Can it be true that a striking number of financial advisors are out of touch with the charitable habits of their clients, as the latest figures from Charitable suggest? I’m a little skeptical.
This week the charitable unit of Fidelity Investments released results from two surveys taken in March, one of 500 advisors (including 146 with average client assets of at least $1 million) and another of 183 wealthy individuals with a minimum of $1 million in investable assets.
The survey of advisors with the $1 million clients found the advisors estimating that just 48 percent of their client base made charitable giving an annual activity or financial goal. Yet in the survey of investors, 93 percent at the same asset level who work with advisors said they make charitable donations annually.

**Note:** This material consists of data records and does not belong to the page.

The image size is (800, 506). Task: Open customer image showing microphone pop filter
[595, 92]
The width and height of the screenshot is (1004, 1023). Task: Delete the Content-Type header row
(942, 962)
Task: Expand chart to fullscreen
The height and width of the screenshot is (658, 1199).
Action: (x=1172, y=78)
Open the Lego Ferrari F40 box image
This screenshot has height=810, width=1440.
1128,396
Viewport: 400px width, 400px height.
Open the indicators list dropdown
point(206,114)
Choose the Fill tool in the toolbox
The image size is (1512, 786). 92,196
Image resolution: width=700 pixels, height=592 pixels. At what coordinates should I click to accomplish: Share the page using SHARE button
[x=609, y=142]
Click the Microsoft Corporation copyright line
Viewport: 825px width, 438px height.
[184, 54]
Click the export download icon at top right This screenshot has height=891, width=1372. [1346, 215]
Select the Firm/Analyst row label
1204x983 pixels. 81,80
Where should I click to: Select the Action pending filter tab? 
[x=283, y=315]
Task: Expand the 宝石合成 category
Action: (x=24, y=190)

Advisors also low-balled what’s being donated, Fidelity said. They estimated that 54 percent of clients with more than $1 million in assets gave $2,500 or more to charity in the previous 12 months. But 51 percent of the investor survey said they give between $5,000 to $100,000 or more annually.
There’s certainly an argument to be made that advisors might not be in tune with what their clients are giving away; high-net-worth investors are likely to work more closely with CPAs on the subject, since there areimplications.
But the two surveys poll two separate populations, and the investors in one are not the clients of the advisors in the other. It would be better to poll both advisors and their clients, but the mechanics of pulling that off would be difficult.
“Generally speaking, I think the concept does hold,” says Sarah Libbey (above), president of Fidelity Charitable. She thinks that advisors who take time to discuss charitable behavior with their clients can better understand them and their goals; indeed, 72 percent of advisors surveyed by Fidelity say such conversations help build relationships.